FIG. 2 is a sectional view taken along the line AA of FIG.

[Explanation of symbols]

1 ... Furnace body, 2 ... Lid, 3 ... Induction coil, 4 ... Slag outlet, 5 ...
Heating element, 6 ... Gas introduction pipe, 10 ... Incinerated ash, 11 ... Molten slag, 20, 21 ... Uneven inner wall, 30 ... Incinerated ash charging port, 3
1 ... Upper exhaust port, 32 ... Protective wall, 33 ... Lower exhaust port.

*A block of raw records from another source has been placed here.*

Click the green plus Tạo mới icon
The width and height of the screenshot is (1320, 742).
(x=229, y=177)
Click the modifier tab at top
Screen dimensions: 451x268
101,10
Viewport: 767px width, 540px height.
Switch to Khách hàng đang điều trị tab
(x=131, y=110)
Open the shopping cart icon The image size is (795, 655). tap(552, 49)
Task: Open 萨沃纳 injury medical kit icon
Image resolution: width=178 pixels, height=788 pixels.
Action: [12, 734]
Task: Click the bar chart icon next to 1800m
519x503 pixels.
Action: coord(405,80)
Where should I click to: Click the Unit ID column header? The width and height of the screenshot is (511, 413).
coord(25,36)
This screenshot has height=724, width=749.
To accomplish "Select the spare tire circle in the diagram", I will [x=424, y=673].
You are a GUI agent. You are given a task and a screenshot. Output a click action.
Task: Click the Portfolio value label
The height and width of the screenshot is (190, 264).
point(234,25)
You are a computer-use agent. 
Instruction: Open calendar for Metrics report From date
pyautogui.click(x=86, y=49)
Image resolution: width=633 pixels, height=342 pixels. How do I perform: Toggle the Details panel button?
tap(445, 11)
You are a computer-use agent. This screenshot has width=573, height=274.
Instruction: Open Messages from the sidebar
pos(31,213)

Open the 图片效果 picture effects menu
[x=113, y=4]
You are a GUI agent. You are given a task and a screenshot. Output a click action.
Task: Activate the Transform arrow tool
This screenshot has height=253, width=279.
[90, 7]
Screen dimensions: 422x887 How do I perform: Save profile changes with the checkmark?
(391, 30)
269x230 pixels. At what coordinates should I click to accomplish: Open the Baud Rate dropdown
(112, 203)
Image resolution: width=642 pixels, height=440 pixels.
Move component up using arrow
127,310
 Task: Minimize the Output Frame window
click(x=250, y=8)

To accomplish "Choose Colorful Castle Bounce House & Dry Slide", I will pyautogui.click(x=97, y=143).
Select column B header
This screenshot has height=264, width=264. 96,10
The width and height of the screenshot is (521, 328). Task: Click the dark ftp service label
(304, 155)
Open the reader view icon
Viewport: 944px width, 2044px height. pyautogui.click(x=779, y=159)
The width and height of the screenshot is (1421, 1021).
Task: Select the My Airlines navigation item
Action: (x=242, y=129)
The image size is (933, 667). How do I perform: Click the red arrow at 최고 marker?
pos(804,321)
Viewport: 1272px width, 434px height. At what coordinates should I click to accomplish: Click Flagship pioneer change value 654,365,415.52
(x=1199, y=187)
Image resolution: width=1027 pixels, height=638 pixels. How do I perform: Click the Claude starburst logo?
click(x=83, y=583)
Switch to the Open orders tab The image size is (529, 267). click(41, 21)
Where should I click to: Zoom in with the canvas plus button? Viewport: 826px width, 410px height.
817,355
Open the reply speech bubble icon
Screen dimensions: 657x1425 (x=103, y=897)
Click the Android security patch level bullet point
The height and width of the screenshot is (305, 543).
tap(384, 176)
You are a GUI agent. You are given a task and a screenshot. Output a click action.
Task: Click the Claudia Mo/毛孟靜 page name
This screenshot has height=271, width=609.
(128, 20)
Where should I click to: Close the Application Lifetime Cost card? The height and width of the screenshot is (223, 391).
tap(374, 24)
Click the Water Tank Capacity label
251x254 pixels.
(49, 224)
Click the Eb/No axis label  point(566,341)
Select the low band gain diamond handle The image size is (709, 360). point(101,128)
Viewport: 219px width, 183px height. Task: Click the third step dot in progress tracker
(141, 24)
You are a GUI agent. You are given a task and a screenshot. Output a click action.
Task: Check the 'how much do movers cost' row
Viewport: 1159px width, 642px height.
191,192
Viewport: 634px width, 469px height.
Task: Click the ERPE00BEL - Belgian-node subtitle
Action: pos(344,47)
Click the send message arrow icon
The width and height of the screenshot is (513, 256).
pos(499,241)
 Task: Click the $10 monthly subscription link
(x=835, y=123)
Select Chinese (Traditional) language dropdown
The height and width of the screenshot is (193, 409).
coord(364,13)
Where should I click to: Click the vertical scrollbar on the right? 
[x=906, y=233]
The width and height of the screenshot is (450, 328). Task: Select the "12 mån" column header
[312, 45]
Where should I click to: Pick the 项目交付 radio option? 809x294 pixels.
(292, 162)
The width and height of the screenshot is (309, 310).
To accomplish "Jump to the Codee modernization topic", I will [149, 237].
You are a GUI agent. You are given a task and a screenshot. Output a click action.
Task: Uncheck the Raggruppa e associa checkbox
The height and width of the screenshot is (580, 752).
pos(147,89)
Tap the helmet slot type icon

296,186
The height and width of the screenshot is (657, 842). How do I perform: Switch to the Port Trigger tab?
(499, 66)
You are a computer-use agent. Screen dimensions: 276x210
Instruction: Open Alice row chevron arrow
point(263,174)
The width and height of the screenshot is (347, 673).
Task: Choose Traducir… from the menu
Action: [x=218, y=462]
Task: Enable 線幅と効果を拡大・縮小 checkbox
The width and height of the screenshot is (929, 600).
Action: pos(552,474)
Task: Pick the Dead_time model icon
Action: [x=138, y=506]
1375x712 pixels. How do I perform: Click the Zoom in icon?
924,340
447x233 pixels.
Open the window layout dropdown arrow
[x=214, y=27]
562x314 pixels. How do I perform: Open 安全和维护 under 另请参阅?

Front Page Continuation (72) Inventor Toshiaki Arato 7-1-1 Omika-cho, Hitachi City, Ibaraki Hitachi Ltd. Hitachi Research Laboratory (72) Inventor Kiyoyuki Nishikawa 800 Tomita, Ohira-machi, Shimotsuga-gun, Tochigi Prefecture Living Equipment Division, Hitachi, Ltd. (72) Etsuo Hashida, Inoue, Ohira-cho, Shimotsuga-gun, Tochigi Prefecture 800, Tomita Living Equipment Division, Hitachi, Ltd. (72) Hiroshi Miyadera, 7-1, 1-1, Mikamachi, Hitachi City, Ibaraki Prefecture Hitachi, Ltd., Hitachi Research Laboratory

Claims (4)

[Claims] 1. A treatment method in which a conductive heating element is laminated inside a furnace, and the conductive heating element is induction-heated to melt the incineration ash injected into the furnace. A method for melting incinerated ash, which comprises introducing and heating the conductive heating element in the gas atmosphere. 2. The incineration ash according to claim 1, wherein the gas is either an inert gas such as nitrogen, helium, or argon, or a reducing gas containing no oxygen, and the gas is continuously introduced into the furnace. Melt processing method. 3. An inner wall of an electromagnetic induction heating furnace is composed of a refractory material formed in a vertical direction in a concavo-convex shape, and a heat-resistant conductive material such as graphite or conductive ceramics is provided in the furnace in a columnar shape or a spherical shape. The heating element formed in the above is laminated, a gas introducing pipe is installed in the furnace, the induction coil of the electromagnetic induction heating furnace is energized, the heating element is heated in the introduced gas atmosphere, and the electromagnetic induction heating is performed. An incinerator ash melting treatment apparatus, characterized in that incinerated ash injected from a charging port provided at the top of a furnace is melted and molten slag is taken out from a slag port provided at the bottom of the electromagnetic induction heating furnace. 4. The lower exhaust gas according to claim 3, wherein the gas introduced from the gas introduction pipe is provided on a protective wall that is connected to surround an upper exhaust port provided at an upper part of the electromagnetic induction heating furnace and the slag port. A method for incinerating ash melting, in which the introduction gas and the gas generated in the furnace are sucked to the outside of the furnace through the suction port and the lower exhaust port.